WHAT YOU HAVE TO DO
Every line of the material below in which "computer" shows up is to be located and copied.

══ RECORDS FOR THIS EXERCISE ══

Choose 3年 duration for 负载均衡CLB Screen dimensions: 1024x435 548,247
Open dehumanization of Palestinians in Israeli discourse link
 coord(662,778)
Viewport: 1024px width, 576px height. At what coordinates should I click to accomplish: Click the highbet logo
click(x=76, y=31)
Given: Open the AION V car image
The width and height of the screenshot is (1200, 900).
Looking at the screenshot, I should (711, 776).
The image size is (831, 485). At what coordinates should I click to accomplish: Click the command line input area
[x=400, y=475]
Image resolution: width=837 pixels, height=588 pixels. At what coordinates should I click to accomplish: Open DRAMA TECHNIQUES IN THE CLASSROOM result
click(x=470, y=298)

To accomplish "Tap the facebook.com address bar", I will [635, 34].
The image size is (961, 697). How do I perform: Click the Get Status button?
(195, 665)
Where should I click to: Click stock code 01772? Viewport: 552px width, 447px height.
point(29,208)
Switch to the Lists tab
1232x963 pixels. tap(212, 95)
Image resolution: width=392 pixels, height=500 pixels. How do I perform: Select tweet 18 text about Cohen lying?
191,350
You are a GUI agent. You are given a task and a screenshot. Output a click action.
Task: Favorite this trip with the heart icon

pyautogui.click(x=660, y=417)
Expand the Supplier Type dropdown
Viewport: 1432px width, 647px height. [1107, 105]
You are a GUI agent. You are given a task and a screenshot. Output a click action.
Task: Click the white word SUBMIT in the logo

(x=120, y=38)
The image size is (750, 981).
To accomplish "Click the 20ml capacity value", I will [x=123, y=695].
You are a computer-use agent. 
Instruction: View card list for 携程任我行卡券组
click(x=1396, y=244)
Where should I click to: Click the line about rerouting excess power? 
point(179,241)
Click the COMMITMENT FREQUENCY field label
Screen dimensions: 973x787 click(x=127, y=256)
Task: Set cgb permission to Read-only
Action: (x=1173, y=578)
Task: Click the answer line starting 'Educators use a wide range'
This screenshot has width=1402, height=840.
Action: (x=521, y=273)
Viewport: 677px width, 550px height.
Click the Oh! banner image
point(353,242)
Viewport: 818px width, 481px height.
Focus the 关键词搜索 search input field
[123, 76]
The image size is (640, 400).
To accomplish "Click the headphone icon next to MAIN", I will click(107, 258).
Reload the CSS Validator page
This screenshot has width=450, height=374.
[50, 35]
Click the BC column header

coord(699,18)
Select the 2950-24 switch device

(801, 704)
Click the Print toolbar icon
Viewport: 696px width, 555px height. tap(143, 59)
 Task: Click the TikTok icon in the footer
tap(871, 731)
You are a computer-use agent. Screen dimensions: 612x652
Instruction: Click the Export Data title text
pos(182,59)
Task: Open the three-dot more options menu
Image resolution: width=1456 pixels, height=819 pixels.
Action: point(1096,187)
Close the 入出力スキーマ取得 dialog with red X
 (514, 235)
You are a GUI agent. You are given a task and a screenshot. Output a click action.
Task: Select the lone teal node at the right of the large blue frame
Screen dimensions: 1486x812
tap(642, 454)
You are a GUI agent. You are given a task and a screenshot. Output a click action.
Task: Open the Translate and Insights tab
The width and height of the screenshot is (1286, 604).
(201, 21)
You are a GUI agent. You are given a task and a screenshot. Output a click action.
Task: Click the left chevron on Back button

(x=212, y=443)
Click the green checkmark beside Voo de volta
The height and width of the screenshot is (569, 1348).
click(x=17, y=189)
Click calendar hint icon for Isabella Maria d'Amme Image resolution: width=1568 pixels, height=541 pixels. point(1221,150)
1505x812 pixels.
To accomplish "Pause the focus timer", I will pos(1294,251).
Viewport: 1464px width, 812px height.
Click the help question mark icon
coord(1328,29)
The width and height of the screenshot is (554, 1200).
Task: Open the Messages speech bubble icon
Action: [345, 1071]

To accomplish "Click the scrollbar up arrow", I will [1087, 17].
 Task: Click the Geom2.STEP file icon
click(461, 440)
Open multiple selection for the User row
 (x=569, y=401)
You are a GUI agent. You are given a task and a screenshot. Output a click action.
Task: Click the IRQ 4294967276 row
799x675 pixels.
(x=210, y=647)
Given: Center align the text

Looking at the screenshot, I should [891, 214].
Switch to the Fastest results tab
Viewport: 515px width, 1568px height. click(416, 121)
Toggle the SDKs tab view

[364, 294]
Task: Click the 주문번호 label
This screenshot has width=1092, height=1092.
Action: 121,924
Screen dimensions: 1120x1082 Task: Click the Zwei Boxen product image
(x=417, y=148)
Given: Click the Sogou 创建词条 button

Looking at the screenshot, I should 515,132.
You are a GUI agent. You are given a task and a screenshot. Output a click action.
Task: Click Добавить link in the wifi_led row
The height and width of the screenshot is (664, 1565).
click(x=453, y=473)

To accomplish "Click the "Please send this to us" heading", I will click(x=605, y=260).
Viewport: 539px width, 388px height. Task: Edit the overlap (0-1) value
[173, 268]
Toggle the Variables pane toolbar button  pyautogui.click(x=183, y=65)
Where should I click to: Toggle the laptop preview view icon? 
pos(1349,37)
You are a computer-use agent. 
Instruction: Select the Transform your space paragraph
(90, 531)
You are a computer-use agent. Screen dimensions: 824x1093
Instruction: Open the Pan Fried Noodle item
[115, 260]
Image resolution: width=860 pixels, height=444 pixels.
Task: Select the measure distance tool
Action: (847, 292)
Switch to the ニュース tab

═══

TASK SOLUTION
You are a computer-use agent. 
You are a computer-use agent. Screen dimensions: 612x652
You are a computer-use agent. 
You are a computer-use agent. Screen dimensions: 824x1093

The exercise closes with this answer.